La tentative d’UniCredit de porter sa participation dans Commerzbank à 29,9% se heurte à la résistance allemande. La Commission européenne voit des avantages potentiels dans la consolidation, tandis que les analystes prévoient d’importantes synergies financières.
La fusion potentielle entre l’italien UniCredit et l’allemand Commerzbank alimente les débats à travers l’Europe, soulevant des questions sur ses implications économiques et politiques.
Alors que le PDG d’UniCredit, Andrea Orcel, vise à accroître la rentabilité et à créer un géant bancaire paneuropéen, le gouvernement allemand, qui détient toujours une participation de 12% dans Commerzbank, reste prudent quant au caractère hostile de l’offre publique d’achat.
Le geste audacieux d’UniCredit
Lundi, UniCredit a augmenté sa participation dans Commerzbank de 9% à 21%, grâce à l’utilisation de produits financiers dérivés, et cherche maintenant l’approbation de la Banque centrale européenne (BCE) pour l’étendre à 29,9%.
La banque italienne a déclaré que son investissement dans Commerzbank offrait plusieurs perspectives, notamment la possibilité d’une fusion complète ou d’une collaboration stratégique. Orcel a présenté l’opération comme une opportunité significative pour UniCredit de libérer la valeur inexprimée de Commerzbank, affirmant que cela pourrait être réalisé même sans fusion formelle.
Lors d’une récente conférence avec des investisseurs à Londres, Orcel a présenté trois stratégies potentielles : augmenter encore la participation d’UniCredit et poursuivre une fusion complète, s’engager dans des efforts de collaboration pour maximiser la valeur des deux institutions, ou même vendre sa participation si des conditions favorables ne peuvent être trouvées.
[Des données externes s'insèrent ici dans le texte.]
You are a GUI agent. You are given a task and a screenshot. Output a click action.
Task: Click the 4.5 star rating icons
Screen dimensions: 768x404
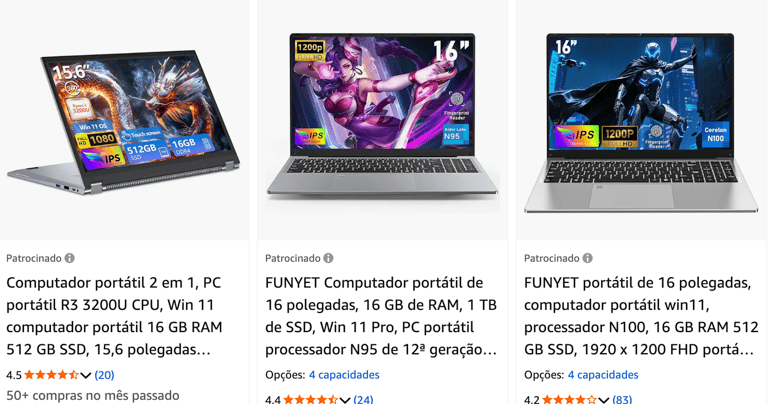click(x=51, y=375)
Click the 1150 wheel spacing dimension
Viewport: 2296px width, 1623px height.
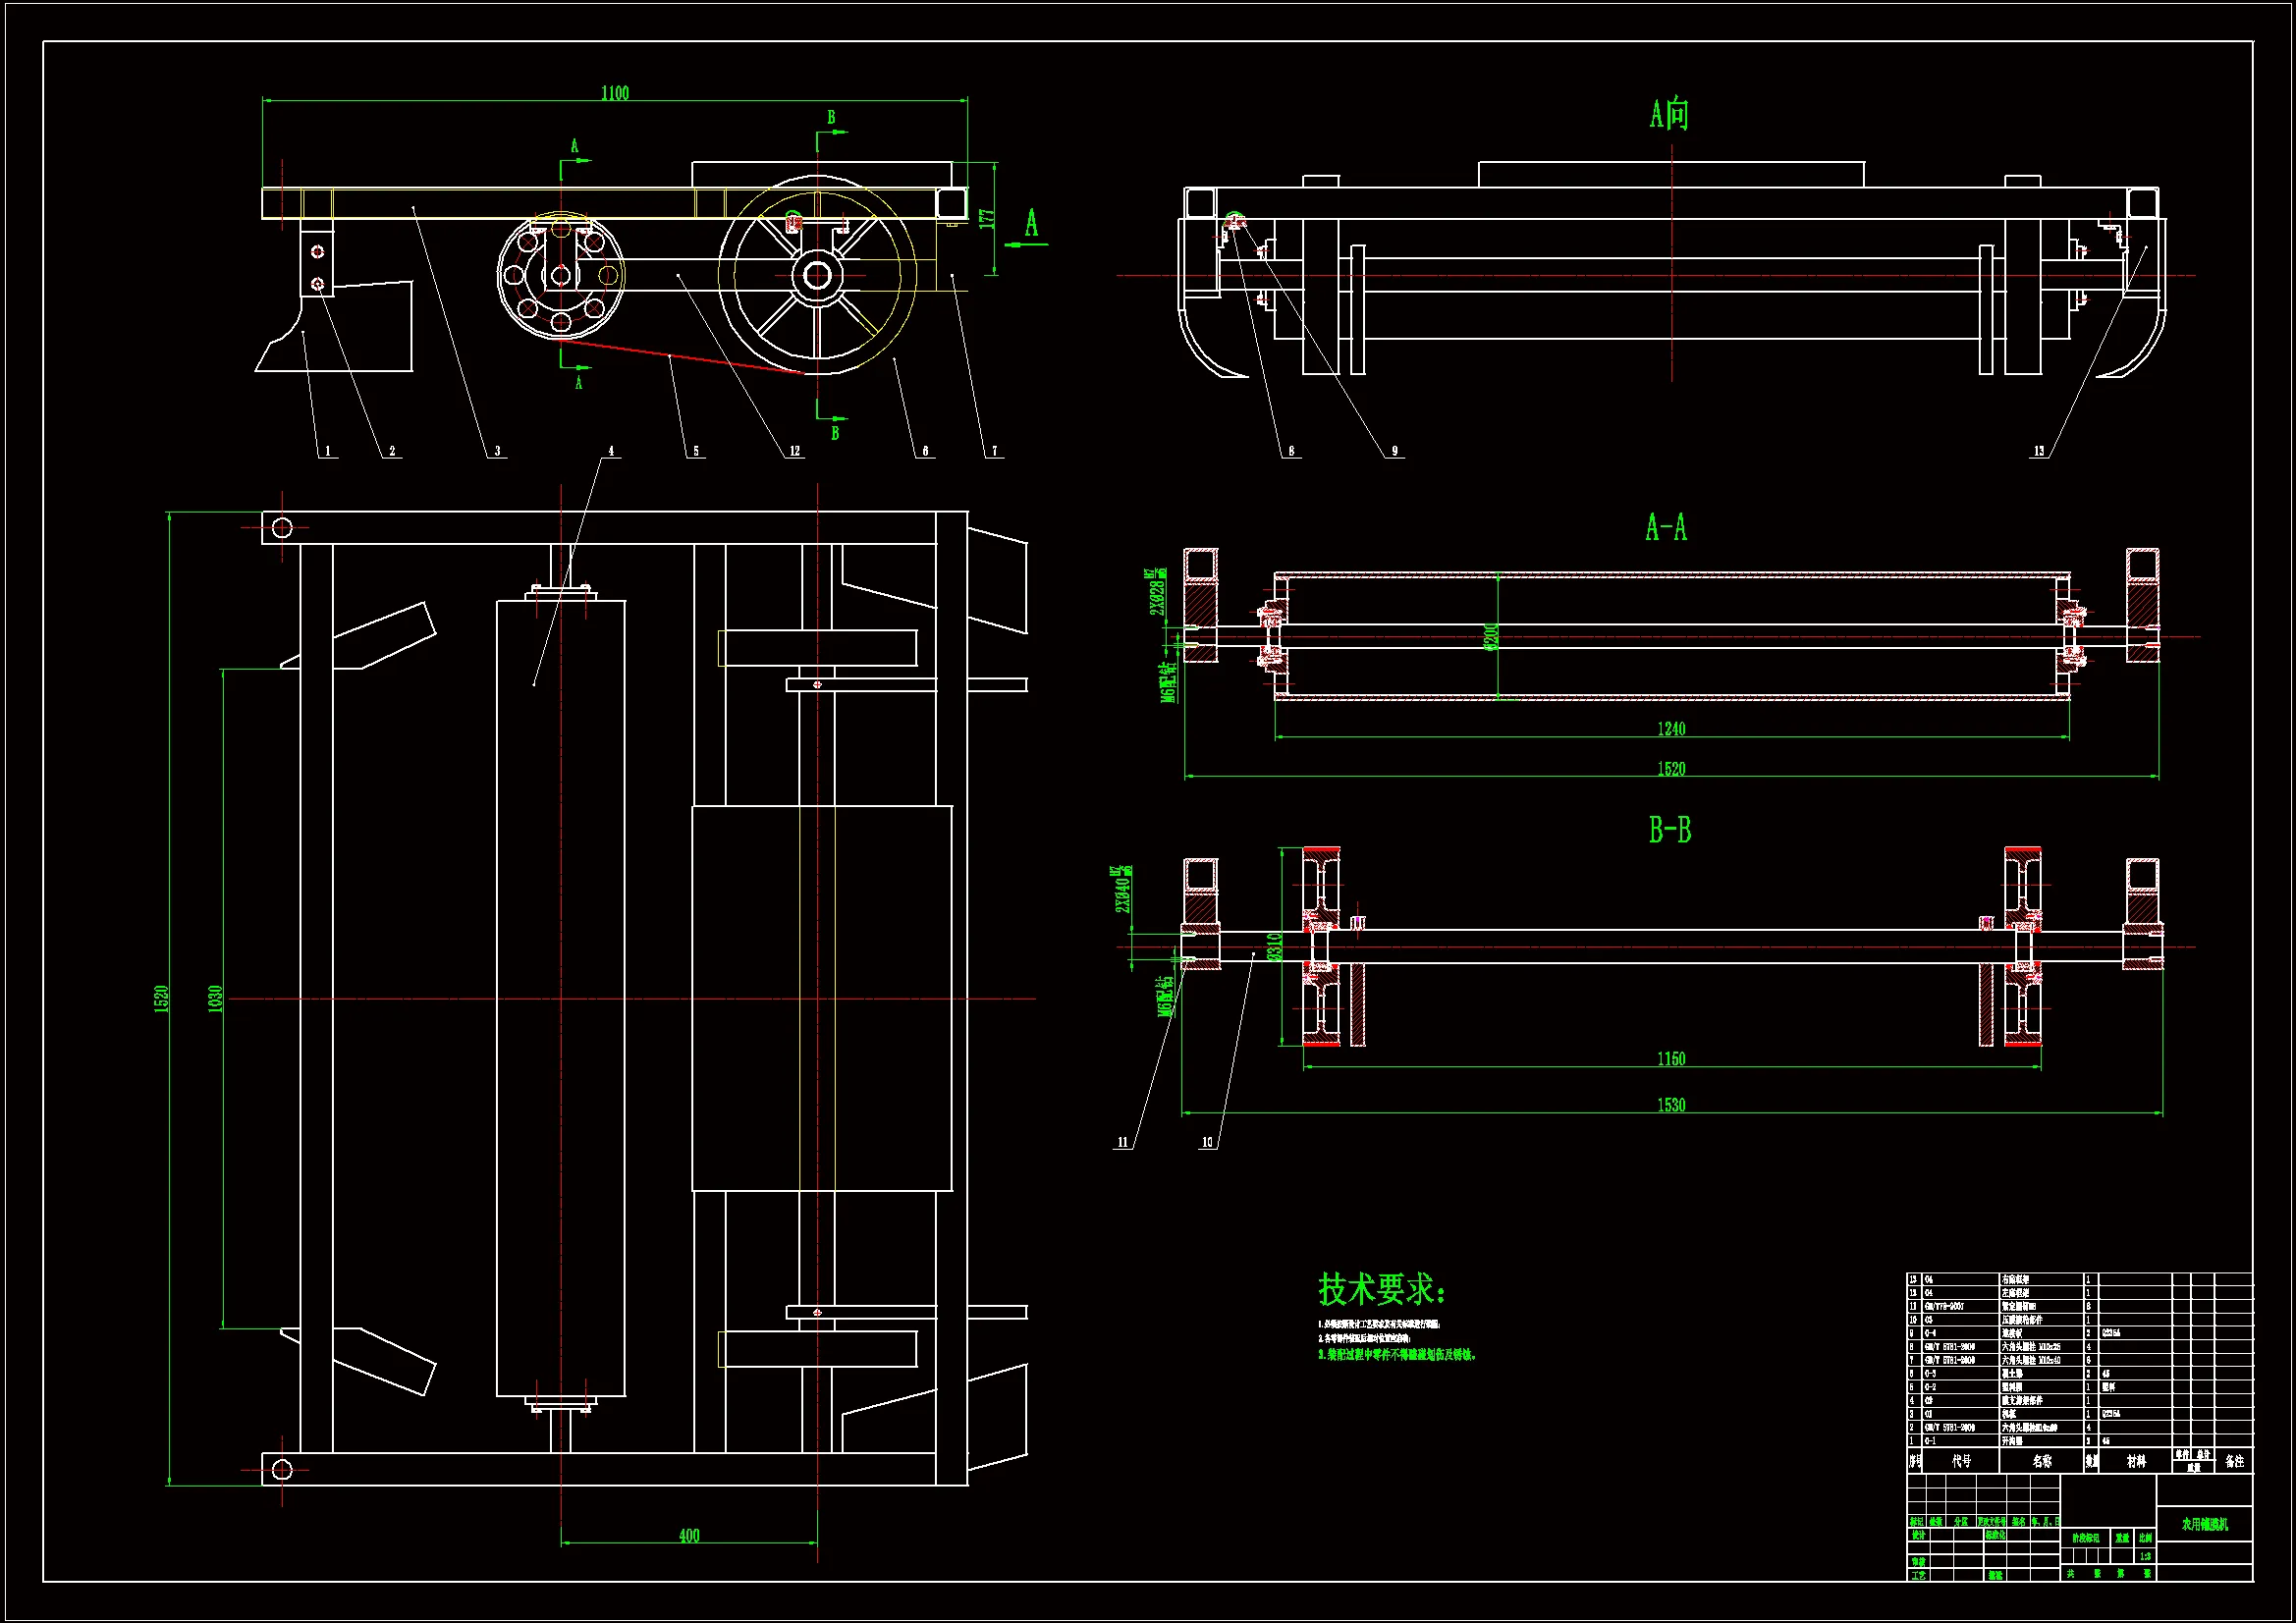[x=1671, y=1059]
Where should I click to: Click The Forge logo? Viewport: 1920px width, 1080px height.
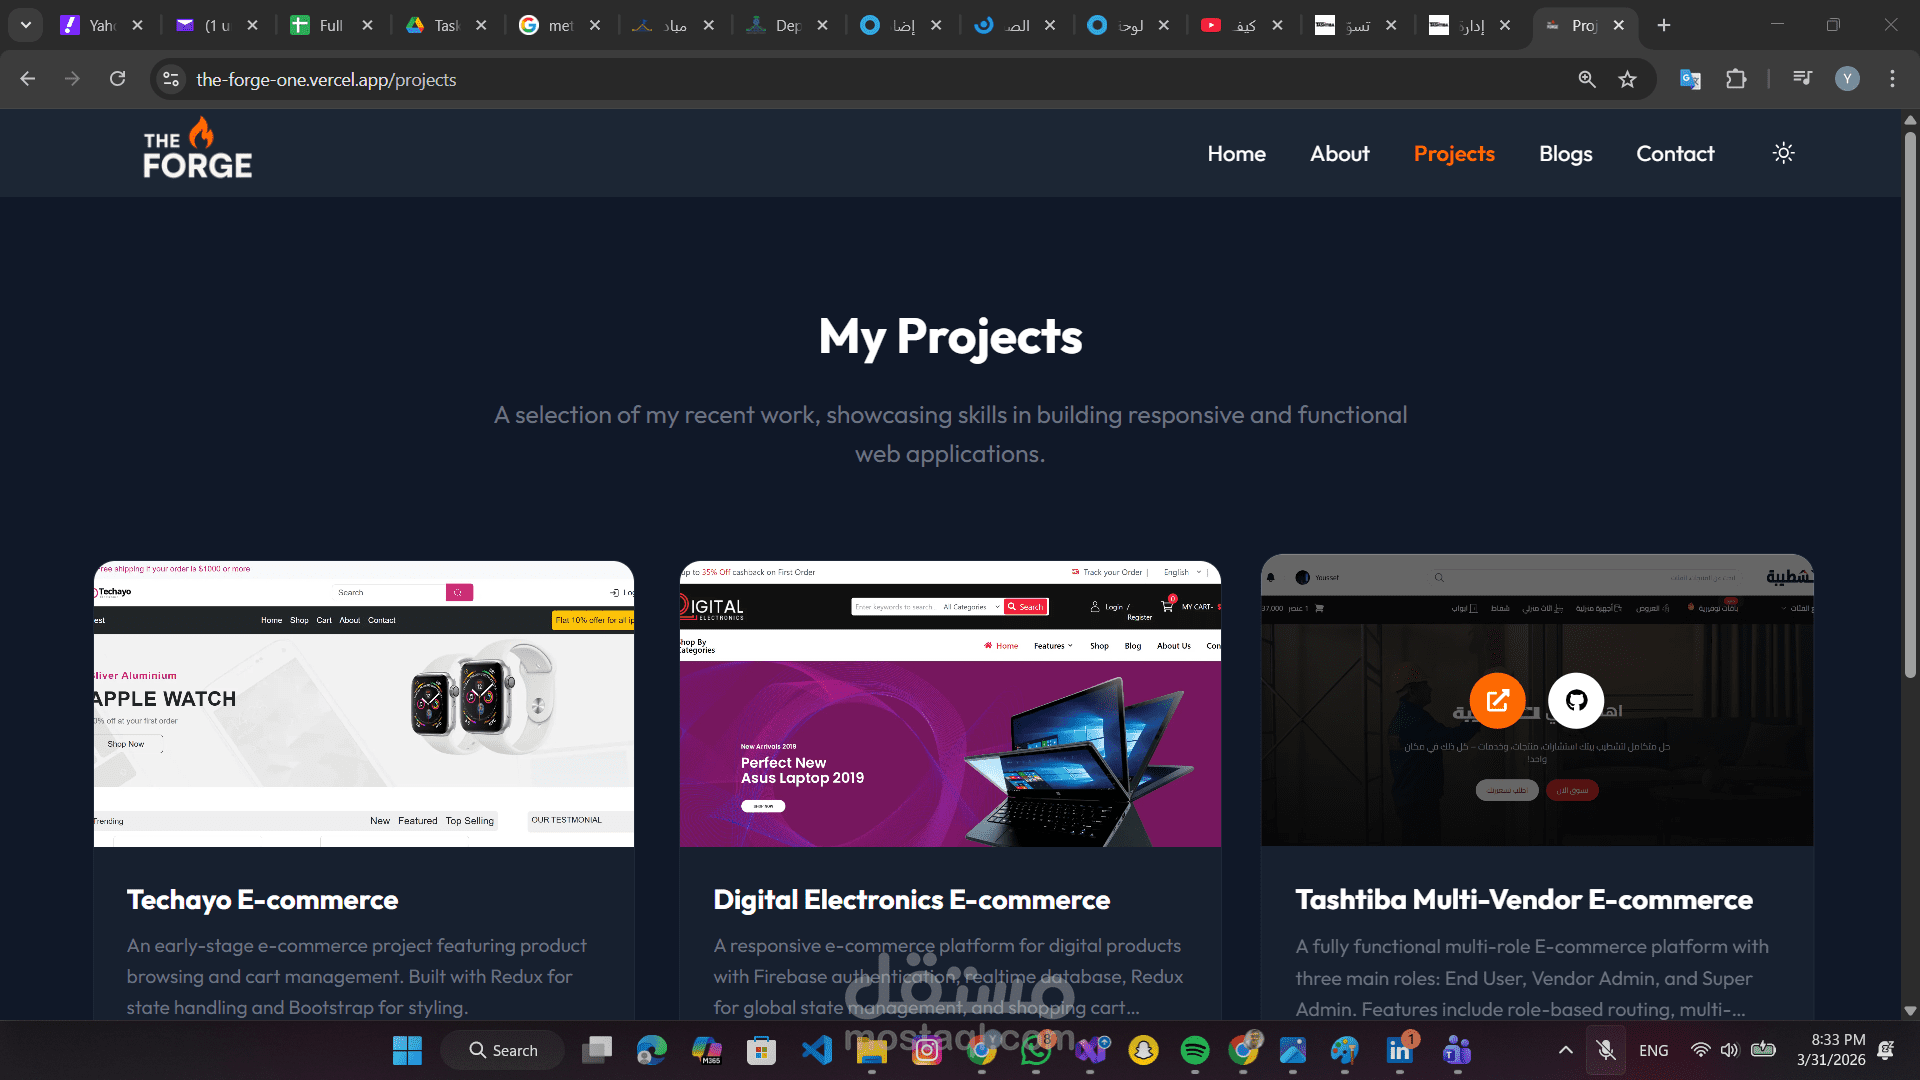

Toutefois, Orcel a clairement indiqué qu’UniCredit ne procéderait à l’opération que si les conditions étaient réunies et avec un large soutien des actionnaires, soulignant la nécessité d’une négociation disciplinée.
Qu’est-ce qu’une OPA hostile ?
Les OPA hostiles se produisent lorsqu’une entreprise tente d’en acquérir une autre sans le soutien de son conseil d’administration.
Contrairement aux fusions amicales, où les deux entreprises s’entendent sur les conditions, une OPA hostile est souvent perçue négativement par la direction et les actionnaires de l’entreprise cible.
L’entreprise acquéreuse peut contourner le conseil d’administration et faire directement appel aux actionnaires pour qu’ils achètent suffisamment d’actions pour prendre le contrôle ou obtenir une influence significative.
Dans le cas d’UniCredit et de Commerzbank, l’augmentation rapide de la participation d’UniCredit a été décrite comme hostile car elle s’est déroulée sans le soutien total du conseil d’administration de Commerzbank, provoquant des troubles parmi les politiciens allemands et les principales parties prenantes.
Ces rachats suscitent souvent des inquiétudes quant à l’autonomie de l’entreprise ciblée et des craintes concernant d’éventuelles suppressions d’emplois, des restructurations ou des changements d’activité qui pourraient avoir un impact négatif sur l’économie locale ou la main-d’œuvre.
La position du gouvernement allemand
Bien que le gouvernement allemand n’ait pas l’intention d’augmenter sa participation dans Commerzbank, il est profondément préoccupé par l’approche agressive d’UniCredit.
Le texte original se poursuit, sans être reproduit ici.